Already, about 560 acres of the small community have been consumed by the illegal miners, some of whom are foreigners who carry out their large-scale activities with bulldozers and excavators.

The situation has resulted in an increase in the cost of food items in the community.

The environment has been ravaged, water bodies polluted, and farms and forests destroyed.

Indeed, cassava, which could sell for GH¢5 in Kumasi, the regional capital, is being sold at between GH¢15 and GH¢20 at Asarekrom, a suburb of Manso Nkwanta, the district capital.

Residents trek for almost two kilometres daily to get water for domestic chores.

Most of the residents now depend on rainwater for their domestic chores and farming activities.

The Daily Graphic gathered this last Friday when some journalists in Kumasi visited the Asarekrom community to see for themselves how the town was fast deteriorating as a result of these illegal mining activities. 

Tour expedition

Accompanied by Opanin Akwasi Mensah, the Abusuapanin of Pakyi No 1, the traditional authority that takes care of the area, an Nkosuohene of Asarekrom, Nana Amoakohene; some youth of the community and security personnel, the team came face to face with environmental degradation, a devastation being inflicted on the community in broad daylight.

With heavy machinery at work, light-skinned foreigners directing affairs, some youth dug away the life of the soil and the future of agriculture and unborn generations with careless abandon.

The team arrived in the town around 11 a.m., and after about two hours of trekking and manoeuvring the narrow, bushy and muddy route, reached the site of the relentless illegal mining.

Two female journalists, whose boots gave way during the virtual jungle walk through the pitted path, ended their journey midway.

The illegal miners bolted upon hearing of the arrival of the team, leaving their mining equipment behind.

While the key figures, the foreigners, ran into the forest, some of the youth kept on mining.

On one side stood some youngsters, who looked like teenagers, who had brought food, drinks and bottled water to sell to the miners.

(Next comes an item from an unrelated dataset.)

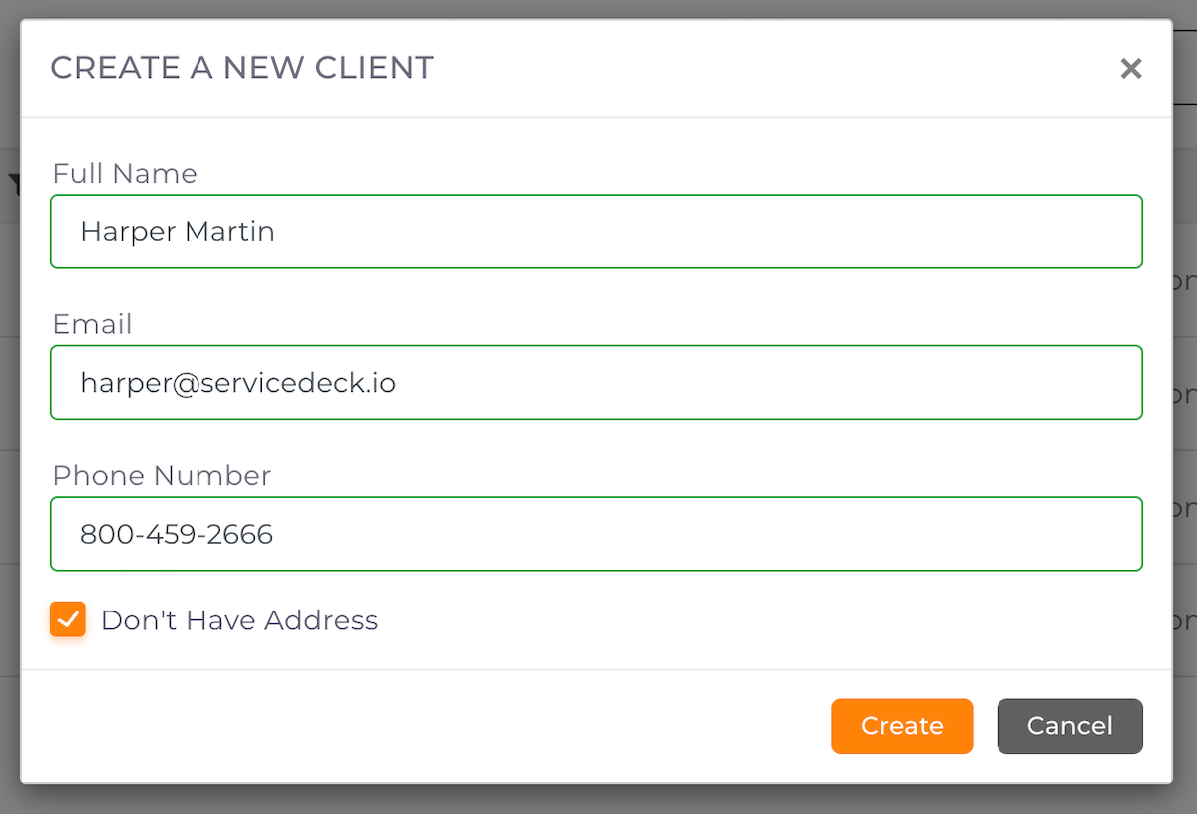The image size is (1197, 814).
Task: Click the Email field label
Action: click(92, 325)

They included a lactating mother and her baby.

Poor infrastructure

As has come to be associated with galamsey activities, the illegal activity must have fetched the illegal miners and their sponsors thousands in foreign currencies, but the town’s infrastructure does not portray a community with such volume of wealth mined from its belly.

The roads in the community are in a sorry state so passengers sometimes had to alight and push their vehicles anytime they got stuck on the muddy roads.

Wastewater from the mining activities ends up on sections of the road, making the neighbouring communities — Abom, Banko, Antoakrom and Nsiana — difficult to access.

Concerns

Some residents who spoke to the Daily Graphic said what even beat their imagination was that Akai — a stream where their spiritual god, Namafuaa, dwelt and where natives performed rituals to seek clearance in order to enter the wild forest reserve in the community — had all been raided by the illegal mining activities.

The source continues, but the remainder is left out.